The Best Pesto
This pesto sauce, through rounds and rounds of testing, has been honed to the perfect ratio, ingredients, and method. And while a mortar and pestle is a bit of work, the superior sauce it produces compared to a food processor can't be argued. This is the true, best pesto. Still, if you want to use a food processor, you will end up with a very good pesto using this ratio of ingredients (just pulse the garlic, salt, and pine nuts together first, then add the cheese and follow with the basil; stir in the oil).
Why this recipe works:
- Using a mortar and pestle creates a luxurious sauce with a rich, deep flavor and beautiful, silky texture that is superior to what a food processor will create.

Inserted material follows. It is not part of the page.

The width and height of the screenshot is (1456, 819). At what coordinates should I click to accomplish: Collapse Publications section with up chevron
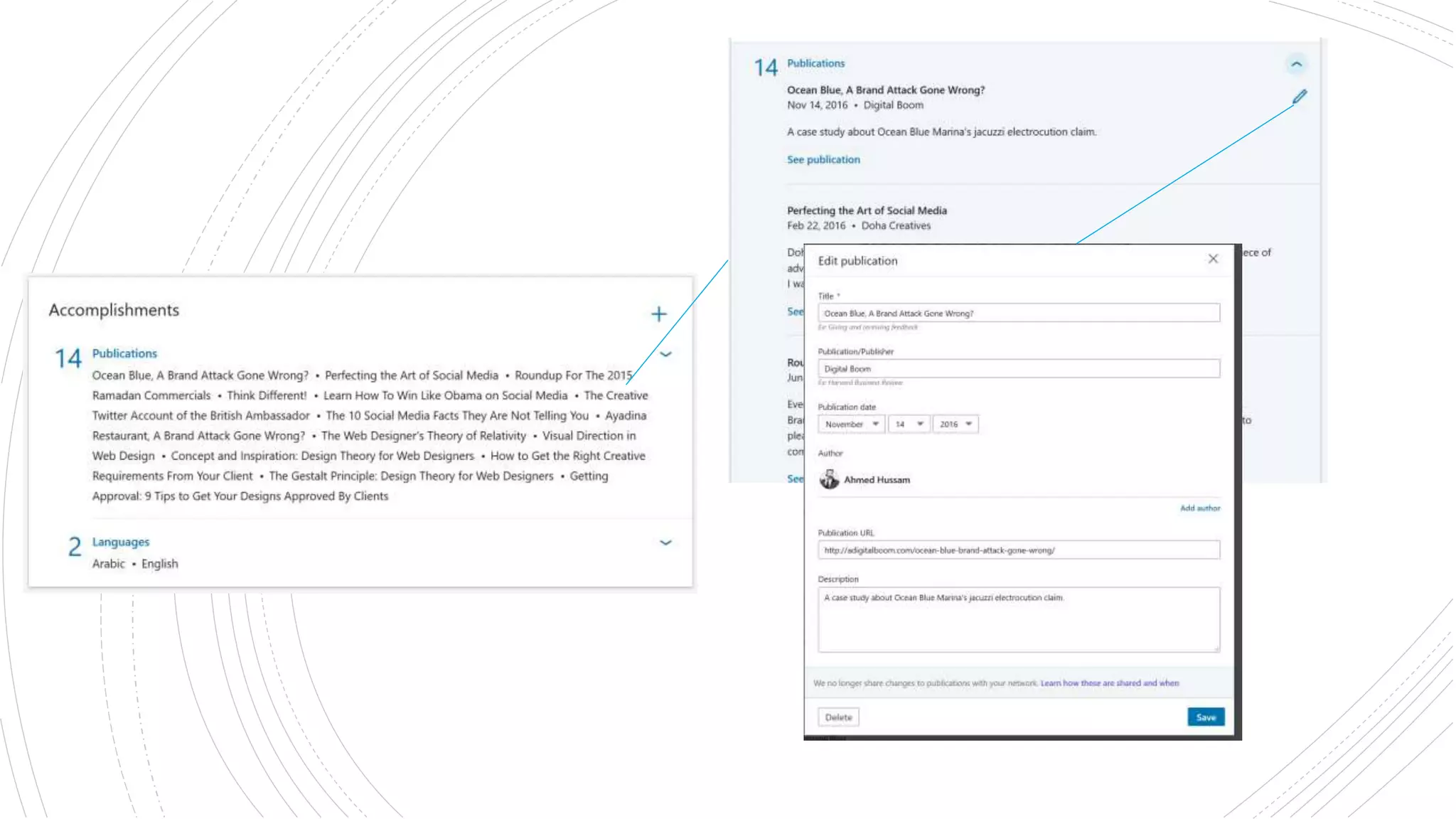1296,65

- Pecorino Fiore Sardo is a slightly milder sheeps milk cheese, and creates a more balanced, less harsh pesto sauce.
- Mild olive oil creates a more balanced, less aggressively spicy sauce.
Note: If you can't find Pecorino Fiore Sardo, you can use Pecorino Romano instead, but increase the Parmigiano-Reggiano to a full 3 tablespoons and cut the Pecorino to 2 tablespoons in that case. To serve this pesto on pasta, too the sauce with the drained noodles off the heat, adding a little reserved pasta-cooking water to help bind it all together. Adding pieces of cooked new potato and green beans to the pasta is a traditional Ligurian touch.
The Best Pesto
About This Recipe
|Yield:||Makes enough for 4 servings|
|Special equipment:||Mortar and pestle|
|This recipe appears in:||How to Make the Best Pesto|
- 4 medium cloves garlic
- Generous pinch coarse sea salt
- 3 ounces basil leaves (from about a 4-ounce bunch)
- 2 tablespoons pine nuts
- 2 1/2 tablespoons (1 ounce) grated Parmigiano-Reggiano
- 2 1/2 tablespoons (1 ounce) Pecorino Fiore Sardo (see note above)
- 1/2 cup plus 2 tablespoons mildly flavored extra-virgin olive oil
In a mortar and pestle, combine garlic and sea salt and grind to a paste.
Add basil leaves a handful at a time and grind against the walls of the mortar; it's easier to use a circular grinding motion than to try to pound the leaves with the pestle. Continue until all basil leaves have been crushed to fine bits and have released their green liquid.
Add pine nuts and gently crush with pestle, then work into a paste with basil and garlic.
Add both cheeses and continue to use the pestle to grind into a paste.
Slowly drizzle in olive oil, working it into the pesto with a wooden spoon until incorporated. Pesto can be served with pasta right away, or transferred to a jar or container, covered with a small layer of olive oil, sealed, and refrigerated overnight.